Dame Heather Rabbatts, recruited as an FA independent director in 2011, tells Ferdinand in the documentary that even she, a woman of race, had not fully appreciated how Ferdinand had been left to face a torrent of abuse and feel that it was all his fault.

'I can feel my gut constrict,' she tells Ferdinand. 'I feel terrible now, not knowing that, because I would have stood up. I would said more. You should not have been held to account, because you were the experienced the racial abuse.'

Here was the tone of intelligence, humility and – dare it be said? - kindness that the FA needed to strike. The governing body should be moving mountains to get Rabbatts back as chairperson, now that the antediluvian Clarke has sloped off.

Significantly, the FA this week lost yet another of its independent directors, Stacey Cartwright, because she could not accept a decision to bring back into the fold an FA Council member, Brian Jones, who has posted an Islamphobic message.

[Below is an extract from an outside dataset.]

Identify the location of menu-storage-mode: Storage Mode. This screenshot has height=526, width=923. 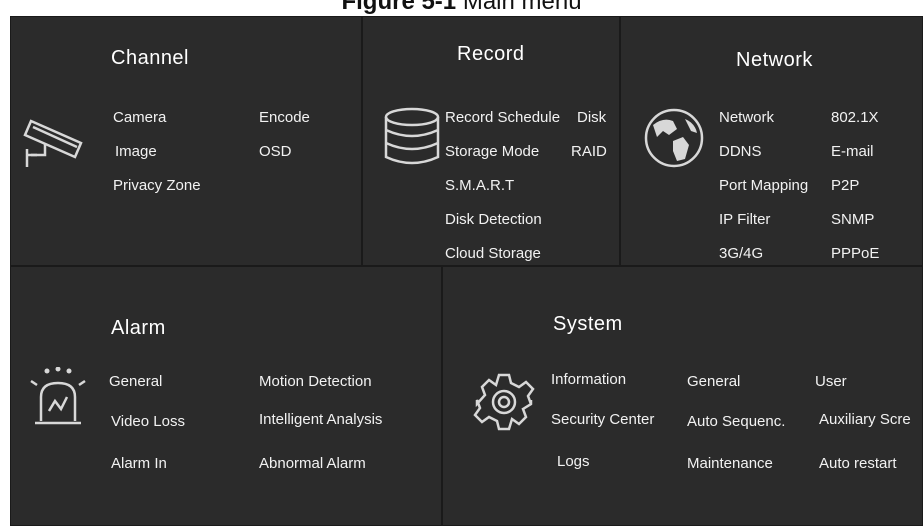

Perhaps the greatest source of optimism in the film is the testimony of Neil Warnock, Ferdinand's QPR manager at the time, and Jordan Henderson, his former Sunderland team-mate: two white men admitting that they had been on a journey of discovery about prejudice and race.

It takes courage, in the world we're in, for a Liverpool captain to admit the club were wrong to parade Luis Suarez's name on T-shirts after he racially abused Patrice Evra.

'You learn a lot from experience,' Henderson reflects. 'I'm not sure we dealt with that episode in the best way.' Spoken with the kind of humanity and contrition which would have been so welcome from Terry, as he embarks on his new 'life and career.'

And from the FA, with their cold, bleak, weasel words.

Where's the dignity and grandeur that made boxing the sport of kings? Daniel Dubois was pilloried for submitting to Joe Joyce on the canvas at Westminster Church House last weekend.

Former world title challenger Dillian White lambasted him for 'quitting' and BT Sport legitimised more of the same nonsense from Carl Frampton. Dubois had his orbital bone fractured and a bleed on the retina. Does any more need to be said?

Craig Kline, the Fulham FC former assistant director of football, was briefly famous. He was best friend of club owner Shahid Khan's son and took to Twitter to publicly abuse writers or executives who challenged him.

When Fulham dismissed him for the chaos he'd wreaked, Kline sought to derail Khan's £600m bid to buy Wembley by claiming there had been corruption behind the deal.

Now the former FA chief executive Martin Glenn has won a libel action over Kline's wild conspiracy theories about how he covered up corruption, child abuse and fraud.

Kline has also been found in contempt of court and risks jail over further defamatory tweets about Fulham. We won't be hearing from him again, though he'll probably claim he saved Wembley.